In Mississippi we do like murder mysteries, and we like scandals, especially when they’re true. Hunter Cole’s book, The Legs Murder Scandal, is billed as ‘the engaging story of Mississippi’s Lizzie Borden and the sensational matricide that mystified the nation.’ If that doesn’t intrigue you, read on.
In Laurel, in 1935, a daughter in a wealthy and troubled family stood accused of murdering her mother. On her testimony, authorities arrested an equally prominent and well-to-do businessman, her reputed lover and accomplice.
There’s more. Ouida Keeton apparently shot her mother, chopped her up and disposed of most of the corpse down the toilet and in the fireplace, burning all but the pelvic region and the thighs. Attempting to dispose of these remains on a one-lane, isolated road, Ouida left a trail of evidence that ended in her arrest. Witnesses had seen her driving there, and within hours a hunter and his dogs found the body parts and the cloth in which they were wrapped.

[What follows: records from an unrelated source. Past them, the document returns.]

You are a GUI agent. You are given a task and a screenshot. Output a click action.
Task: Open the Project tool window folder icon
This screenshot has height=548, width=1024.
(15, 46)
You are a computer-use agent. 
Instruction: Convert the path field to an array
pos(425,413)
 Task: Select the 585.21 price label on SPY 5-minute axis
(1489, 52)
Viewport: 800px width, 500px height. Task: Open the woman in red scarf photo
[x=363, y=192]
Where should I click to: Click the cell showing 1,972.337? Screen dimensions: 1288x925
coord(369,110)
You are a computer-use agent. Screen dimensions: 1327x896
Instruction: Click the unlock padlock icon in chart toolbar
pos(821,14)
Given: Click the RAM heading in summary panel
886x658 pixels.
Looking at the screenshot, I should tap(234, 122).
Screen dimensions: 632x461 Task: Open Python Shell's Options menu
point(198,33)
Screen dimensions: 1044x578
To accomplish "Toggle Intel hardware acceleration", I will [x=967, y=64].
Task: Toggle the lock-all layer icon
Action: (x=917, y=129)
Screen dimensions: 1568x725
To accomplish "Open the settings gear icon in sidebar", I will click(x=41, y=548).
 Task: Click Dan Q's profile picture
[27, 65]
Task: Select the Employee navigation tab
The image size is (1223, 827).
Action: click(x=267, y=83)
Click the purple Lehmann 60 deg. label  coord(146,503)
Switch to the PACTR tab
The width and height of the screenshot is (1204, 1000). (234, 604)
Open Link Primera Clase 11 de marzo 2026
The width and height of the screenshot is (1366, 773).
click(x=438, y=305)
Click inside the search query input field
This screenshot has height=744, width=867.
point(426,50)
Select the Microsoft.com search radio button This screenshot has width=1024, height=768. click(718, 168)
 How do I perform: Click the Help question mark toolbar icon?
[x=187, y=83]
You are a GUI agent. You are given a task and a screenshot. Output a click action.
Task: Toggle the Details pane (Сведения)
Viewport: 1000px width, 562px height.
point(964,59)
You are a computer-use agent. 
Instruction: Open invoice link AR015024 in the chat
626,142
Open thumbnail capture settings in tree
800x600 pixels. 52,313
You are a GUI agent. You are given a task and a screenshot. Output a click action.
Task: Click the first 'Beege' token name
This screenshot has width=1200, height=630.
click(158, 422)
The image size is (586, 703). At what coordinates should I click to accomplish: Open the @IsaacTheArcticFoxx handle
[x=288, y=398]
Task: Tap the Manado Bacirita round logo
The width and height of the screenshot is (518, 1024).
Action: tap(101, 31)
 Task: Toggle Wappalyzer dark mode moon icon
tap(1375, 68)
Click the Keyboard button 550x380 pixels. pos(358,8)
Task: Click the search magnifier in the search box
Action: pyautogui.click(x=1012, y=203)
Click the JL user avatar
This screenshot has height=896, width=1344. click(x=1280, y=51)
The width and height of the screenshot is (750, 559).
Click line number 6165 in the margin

“I sell a lot of copies of this book,” said Diane Shepherd, owner of Main Street Books in Hattiesburg. “I haven’t read it yet, but my customers tell me it’s very good.”
Touted as the most sensational crime in state history at the time, the Legs Murder of 1935 is almost entirely forgotten today. The controversial outcome has been left muddled by ambiguity. The book presents an intricately detailed description of the separate trials of Ouida Keeton and W.M. Carter. Having researched trial transcripts, courthouse records, medical files and vast newspaper coverage, Cole reveals new facts previously distorted by hearsay, hushed reports and misinformation.
The author pursues many unanswered questions such as what did Ouida Keeton really do with the rest of her mother? It’s an interesting but harrowing story and the book attempts to provide clarity.
The book was published in 2010 and has a postscript by acclaimed Mississippi writer Elizabeth Spencer. Cole, a Brandon resident, retired in 2003 as associate director and marketing manager of the University Press of Mississippi.